Mastery of such syntax is, admittedly, a power-user's game. Novices (and rusty experts) require WYSIWYG support, which Traction's Web interface delivers for search but not for content authoring. A companion Windows tool, the Traction Instant Publisher, embeds the Microsoft DHTML edit control that it uses to offer basic WYSIWYG editing of new entries it posts to the server by way of a remote API. It's an HTML editor that supports simple styles and hyperlinking (but not tables), has access to the same labels available in the Web interface, and can search the server as well as post to it.

But the Instant Publisher can't retrieve, edit, or reclassify items that have been posted, and it doesn't simplify use of Traction's link or search syntax. A friendlier interface for novices, who will otherwise struggle to master the deep and powerful Traction engine, should be a top priority in future versions.

The Instant Publisher is, nevertheless, very effective in its primary mission, which is to push raw material onto the server. Running from the Windows tray, it senses the URL in your browser, the e-mail message selected in Outlook, or the document open in Word, and allows you to post any of these with one click. It also includes a handy screen-capture tool.

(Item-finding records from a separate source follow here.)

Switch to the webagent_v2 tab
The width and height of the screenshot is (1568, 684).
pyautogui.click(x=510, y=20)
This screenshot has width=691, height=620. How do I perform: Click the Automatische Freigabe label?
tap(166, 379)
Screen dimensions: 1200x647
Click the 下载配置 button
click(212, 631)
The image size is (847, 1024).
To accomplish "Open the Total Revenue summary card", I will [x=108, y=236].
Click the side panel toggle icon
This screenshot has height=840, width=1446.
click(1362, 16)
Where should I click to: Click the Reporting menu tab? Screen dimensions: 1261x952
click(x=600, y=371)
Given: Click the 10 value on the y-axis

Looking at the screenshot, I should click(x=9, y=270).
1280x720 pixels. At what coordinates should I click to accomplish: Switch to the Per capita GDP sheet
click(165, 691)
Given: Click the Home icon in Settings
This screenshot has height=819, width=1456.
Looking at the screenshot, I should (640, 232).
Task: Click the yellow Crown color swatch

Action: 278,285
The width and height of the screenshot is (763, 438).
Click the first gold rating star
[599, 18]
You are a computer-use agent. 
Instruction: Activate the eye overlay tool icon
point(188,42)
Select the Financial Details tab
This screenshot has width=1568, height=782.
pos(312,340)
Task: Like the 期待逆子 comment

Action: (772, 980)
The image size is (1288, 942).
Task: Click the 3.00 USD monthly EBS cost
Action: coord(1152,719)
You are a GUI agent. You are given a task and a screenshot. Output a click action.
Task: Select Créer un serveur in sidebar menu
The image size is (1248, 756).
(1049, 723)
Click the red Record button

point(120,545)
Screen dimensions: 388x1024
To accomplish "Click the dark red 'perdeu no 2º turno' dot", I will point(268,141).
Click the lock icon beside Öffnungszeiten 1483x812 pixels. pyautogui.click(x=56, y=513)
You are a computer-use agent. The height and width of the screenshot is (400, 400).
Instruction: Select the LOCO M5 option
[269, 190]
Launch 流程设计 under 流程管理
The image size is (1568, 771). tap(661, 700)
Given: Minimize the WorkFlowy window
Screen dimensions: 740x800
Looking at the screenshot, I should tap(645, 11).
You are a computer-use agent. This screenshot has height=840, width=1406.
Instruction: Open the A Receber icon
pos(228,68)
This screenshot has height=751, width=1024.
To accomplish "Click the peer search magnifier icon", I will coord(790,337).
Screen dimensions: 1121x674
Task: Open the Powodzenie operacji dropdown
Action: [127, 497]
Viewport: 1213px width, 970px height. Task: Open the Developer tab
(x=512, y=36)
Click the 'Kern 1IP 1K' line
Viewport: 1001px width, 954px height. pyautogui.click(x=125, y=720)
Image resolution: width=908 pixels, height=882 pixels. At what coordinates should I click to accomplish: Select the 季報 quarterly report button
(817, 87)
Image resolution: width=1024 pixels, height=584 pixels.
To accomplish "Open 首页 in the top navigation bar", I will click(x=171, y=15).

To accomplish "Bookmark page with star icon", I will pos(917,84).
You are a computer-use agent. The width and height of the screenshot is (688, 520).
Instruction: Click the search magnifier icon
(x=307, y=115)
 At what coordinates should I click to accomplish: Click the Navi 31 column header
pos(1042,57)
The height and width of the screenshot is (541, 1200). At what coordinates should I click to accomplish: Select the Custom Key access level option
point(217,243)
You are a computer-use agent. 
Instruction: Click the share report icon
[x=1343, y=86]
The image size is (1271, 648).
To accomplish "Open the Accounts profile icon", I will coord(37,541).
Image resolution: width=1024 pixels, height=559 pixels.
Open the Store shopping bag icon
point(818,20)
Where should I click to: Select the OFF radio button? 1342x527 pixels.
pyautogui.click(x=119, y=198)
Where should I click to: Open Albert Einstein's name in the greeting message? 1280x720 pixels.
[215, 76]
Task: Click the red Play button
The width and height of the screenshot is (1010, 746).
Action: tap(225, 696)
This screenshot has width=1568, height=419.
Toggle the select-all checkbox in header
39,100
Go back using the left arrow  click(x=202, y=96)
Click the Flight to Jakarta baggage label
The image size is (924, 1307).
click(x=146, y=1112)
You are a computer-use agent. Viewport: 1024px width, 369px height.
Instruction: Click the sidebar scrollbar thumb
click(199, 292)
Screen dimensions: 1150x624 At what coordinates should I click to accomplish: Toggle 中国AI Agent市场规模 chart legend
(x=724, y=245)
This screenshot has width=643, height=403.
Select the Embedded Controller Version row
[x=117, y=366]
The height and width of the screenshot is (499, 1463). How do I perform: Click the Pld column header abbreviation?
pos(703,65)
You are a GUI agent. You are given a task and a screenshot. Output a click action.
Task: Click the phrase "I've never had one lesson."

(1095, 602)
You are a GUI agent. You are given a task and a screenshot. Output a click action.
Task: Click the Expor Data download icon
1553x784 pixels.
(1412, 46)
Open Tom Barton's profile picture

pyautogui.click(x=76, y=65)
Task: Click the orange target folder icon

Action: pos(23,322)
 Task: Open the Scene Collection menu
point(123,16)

E-mail is another vital source of raw material. We set up a POP account and told Traction to poll it and move messages into our private project, labeling them as news items. Conversely, we told Traction to send e-mail digests summarizing project activity to team members. This two-way e-mail flow is crucial for adoption in companies that rely heavily on e-mail and on the RIM BlackBerry in particular.

There's much more to Traction than we can say here. The company has deep roots in hypertext, and its engine weaves a dense fabric. Every action is recorded and cross-referenced. Every document's inbound and outbound links can be displayed. Items can be collected and reclassified in batches. The interface is highly skinnable in ways that affect not just appearance, but the level of exposed detail. There's no lock-in to the Traction repository; all data can be easily exported as XML. To create an ad-hoc RSS (Rich Site Summary) feed, you add &skin=rss10 to any view-generating URL; to retrieve search results as XML, you add &theme=xml to any search URL.

Traction can be regarded as an ultrasophisticated PIM (personal information manager). That's just the quality you need in a KM product to get people to actually use it.